Someone once told me...

Feb 02, 2006 22:30

...I talked too much

...I'm such a downer

...I'm too loud

...I'm too blunt

...I never look them in the eyes

...I try too hard

...I don't have a heart

...I never was a child

...That they can't imagine life without me

...That they'd cry after my funeral for days

...That I'm worth it

...That they looked forward to seeing me

Someone once told me I changed their life.
Someone once told me they loved me. Someone once meant it.
Someone once raised their glass to me.
At one point in my life, someone once kissed me with feeling behind it.
Someone once referred to me as "friend" in public in front of me.

...I guess in the end you start to think of the beginning.

I once believed that romance would come to those who wished hard enough.
I once told someone I loved them.
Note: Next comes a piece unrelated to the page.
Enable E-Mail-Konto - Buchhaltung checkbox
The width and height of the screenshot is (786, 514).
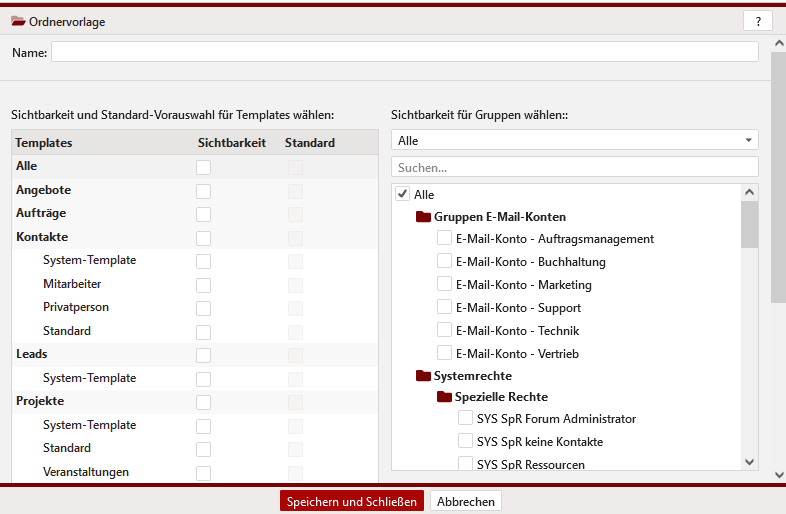[x=445, y=262]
I once meant it.
I once told someone I wrote poetry.
I once told someone I saw them die in my dreams.
I once told someone that I thought love was a farce. I once told someone a lie.
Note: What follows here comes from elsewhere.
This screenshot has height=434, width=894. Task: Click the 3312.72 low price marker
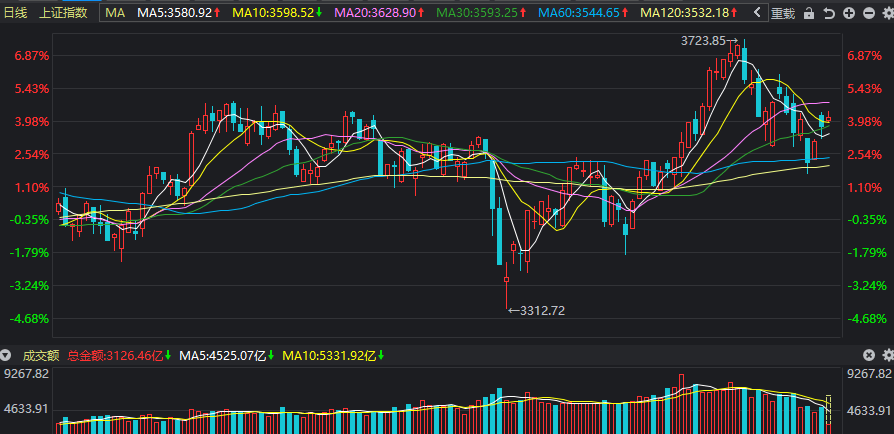[537, 311]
No matter how hard I try to lie about it, I'll never lose the feeling I always get when I sit alone in the dark.
I don't tell jokes with conviction in the dark. The dark jsut reminds me of a time I held someone in my arms.

I don't pretend that I'm alone in this. I know I'm not. I know many people feel the same as I do now. I know not what spurred this, yet now that the spigot has finally opened, I can't seem to shut it again.

As much as I change, one thing stays the same: I eventually rub everyone the wrong way.

I have a lot of my life ahead of me. I think about my future, and I don't know what it holds. It's all well and good to say that you will acheive your dreams, but it oh so much another thing to reach out and take it.

I sigh. I lean back and stare at the computer screen and read and reread what I wrote. Every thing I get to the line "I guess in the beginning..." I perceive this as a suicide note. It isn't.

I remember a month ago I would have said that romance is the spice of life. That it makes life fun. I would only assume so. Almost every couple I see is happy. But I take a closer look. He cheated on her. She cheated on him. She avoids him like a goddamn plague. I used to dream of being the main goddamn reason that someone woke up looking forward to their day. That I was the one thing they wanted all throughout algebra. Today it doesn't matter. I can't remember the last time I've seen someone as happy as I've dreamed.

Because it was dark in that closet. It was dark all the way up to the number 9. For one moment my life flared up like a flame, but I let it slowly burn out. I may have moved on from that now, but I will never forget.

But what does anyone care? I guess I know the reason I started. It's the same reason you won't understand why.

Someone once told me that they never understood anything I said.